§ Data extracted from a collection
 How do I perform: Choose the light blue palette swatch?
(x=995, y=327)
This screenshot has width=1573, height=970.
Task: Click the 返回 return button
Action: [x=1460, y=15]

§ ABOUT THIS TASK
In your response, reproduce the records exactly, every one.

§ WRITTEN RESPONSE
 How do I perform: Choose the light blue palette swatch?
(x=995, y=327)
This screenshot has width=1573, height=970.
Task: Click the 返回 return button
Action: [x=1460, y=15]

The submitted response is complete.